Deklarasi kampanye damai 23 September 2018 sedikit terganggu dengan langkah elite politik. Kampanye damai dikhawatirkan hanya menjadi sekadar jargon.
Ketua Umum Partai Demokrat Susilo Bambang Yudhoyono walkout dari tempat deklarasi kampanye damai. Yudhoyono memprotes Komisi Pemilihan Umum (KPU) karena deklarasi damai dilakukan tidak sesuai dengan aturan. Paling tidak itulah kritik Yudhoyono kepada KPU. Namun, kritik itu dibantah oleh KPU.

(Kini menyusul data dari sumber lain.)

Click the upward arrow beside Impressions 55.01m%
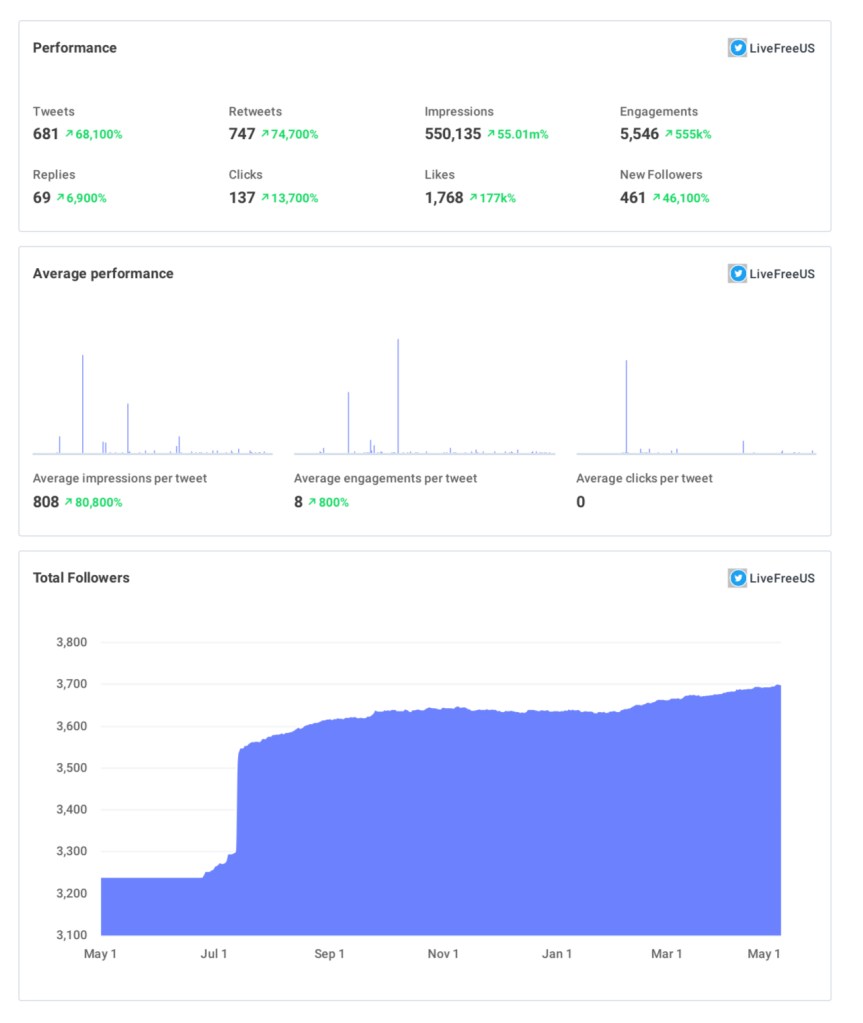Screen dimensions: 863x1023 491,134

Media sosial pun gaduh gara-gara cuitan seorang elite politik yang bisa ditafsirkan mendegradasi pasangan calon. Cuitan itu dilaporkan ke polisi. Kegaduhan di media sosial kian menjadi-jadi ketika cuitan elite politik pun ditabuh oleh media arus utama yang meminta tanggapan dari elite politik lain. Polemik pun terus terjadi.
Inikah wujud kampanye damai yang diharapkan? Kampanye damai tidak cukup hanya retorika di atas panggung. Tidak cukup hanya tanda tangan di atas piagam. Kampanye damai menuntut komitmen dan tanggung jawab untuk melaksanakan. Kampanye damai juga bukan berarti hanya terkesan festival gagasan, tanpa adu gagasan dan bagaimana mewujudkan gagasan itu. Kampanye damai harus dimaknai dengan upaya menguliti visi dan misi calon, kemudian memperdebatkannya di ruang publik.

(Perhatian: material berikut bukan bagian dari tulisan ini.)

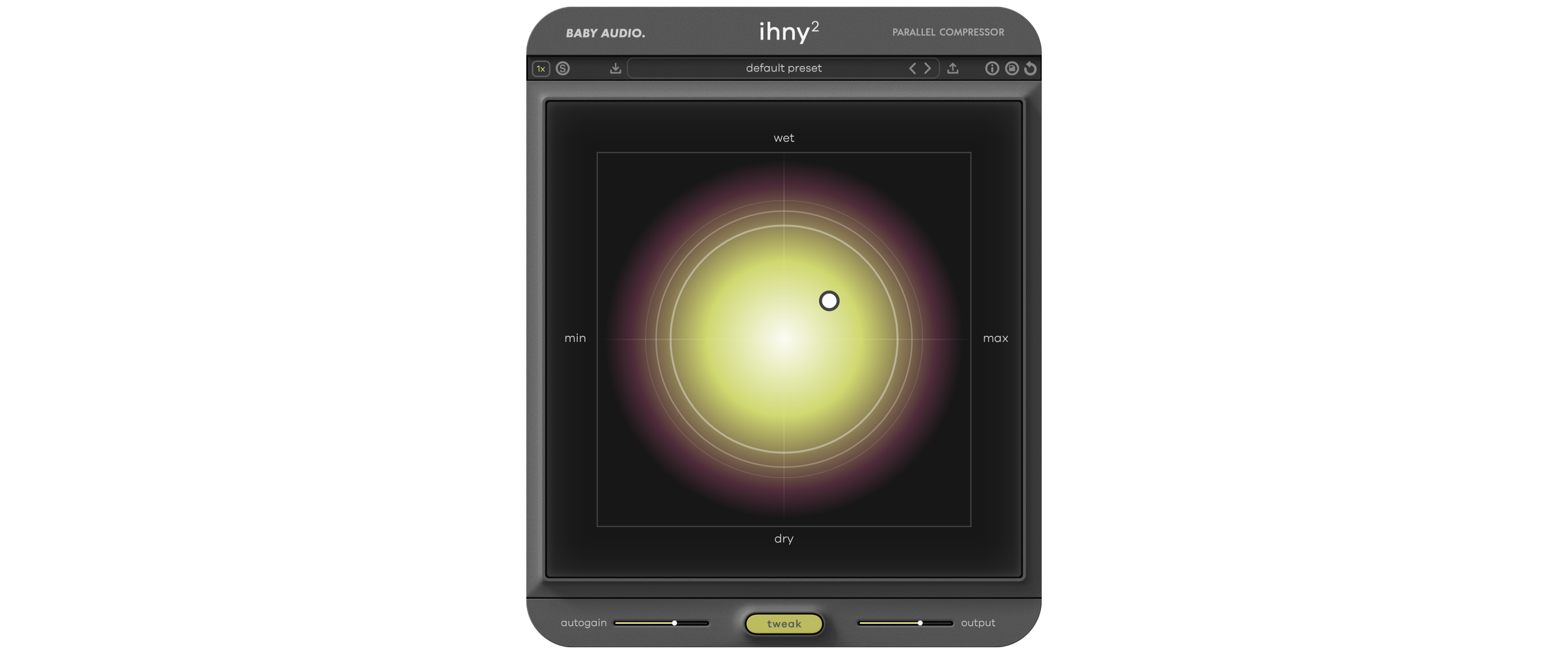Click the dry label below the pad

(x=783, y=539)
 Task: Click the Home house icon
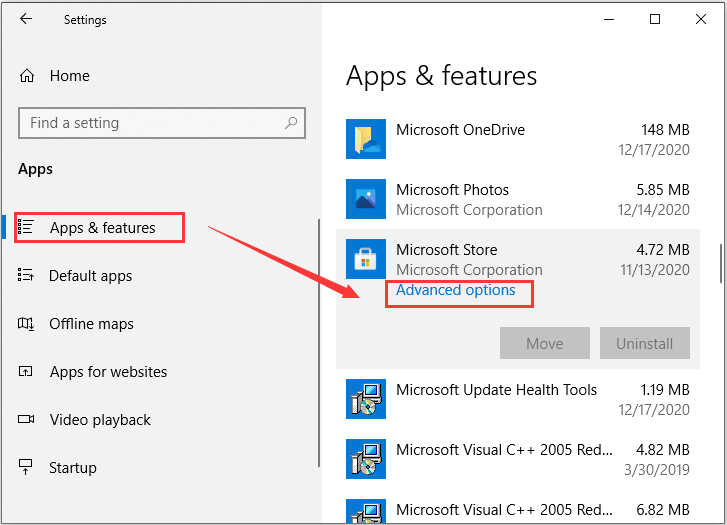click(x=27, y=76)
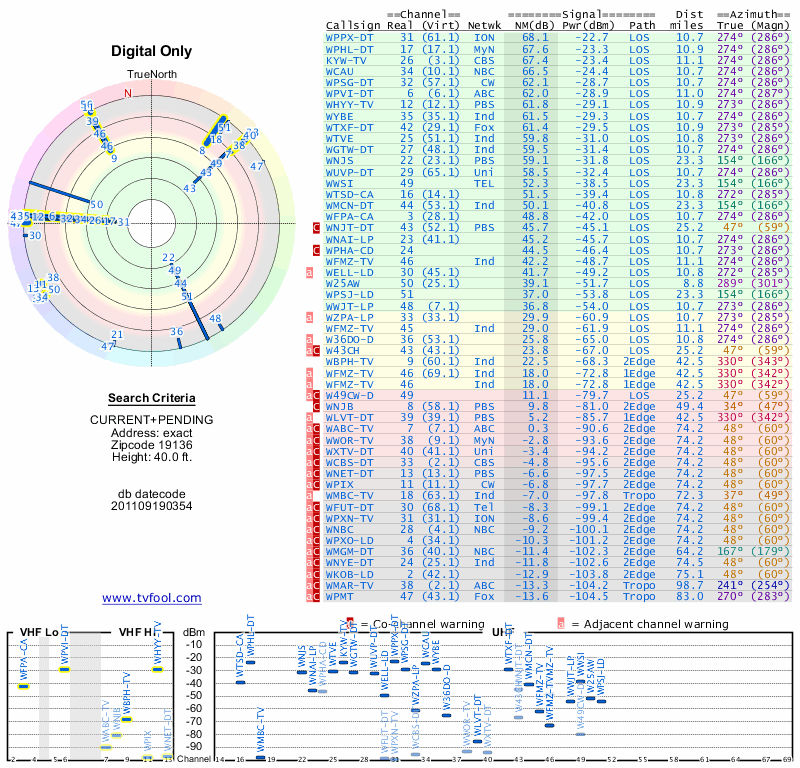Click the WHYY-TV bar in the VHF Hi chart
Image resolution: width=800 pixels, height=768 pixels.
click(x=157, y=669)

Kita mendorong pasangan calon Joko Widodo-Ma'ruf Amin serta Prabowo Subianto-Sandiaga Uno mengurai visi dan misi keduanya. Jokowi membawa visi dan misi meneruskan jalan perubahan untuk Indonesia maju: berdaulat, mandiri, berkepribadian, berlandaskan gotong royong. Prabowo-Sandi membawa tema empat pilar menyejahterakan Indonesia.
Membaca visi dan misi kedua pasangan, sebenarnya tidak tampak ada perbedaan signifikan. Kedua pasang calon sama-sama menghendaki Indonesia yang berdaulat di bidang ekonomi dan politik. Pasangan Prabowo-Sandi lebih banyak menekankan pada Indonesia berdaulat yang adil dan makmur dengan mendasarkan pada Pasal 33 dan 34 UUD 1945. Sementara kata kunci dominan dari pasangan Jokowi-Ma'ruf Amin pada kata gotong royong.
Di bidang hukum, Jokowi-Ma'ruf Amin menginginkan penegakan sistem hukum yang bebas korupsi, bermartabat, dan tepercaya. Sedangkan Prabowo-Sandi menawarkan pembangunan keadilan di bidang hukum yang tidak tebang pilih.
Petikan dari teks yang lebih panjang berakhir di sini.